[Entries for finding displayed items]
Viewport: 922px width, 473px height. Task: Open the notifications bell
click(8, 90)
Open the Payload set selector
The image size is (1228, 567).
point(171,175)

- [EXERCISE AIM] Retype every one of the entries above word for word, with nothing added or left out.

- [WRITTEN SOLUTION]
Viewport: 922px width, 473px height. Task: Open the notifications bell
click(8, 90)
Open the Payload set selector
The image size is (1228, 567).
point(171,175)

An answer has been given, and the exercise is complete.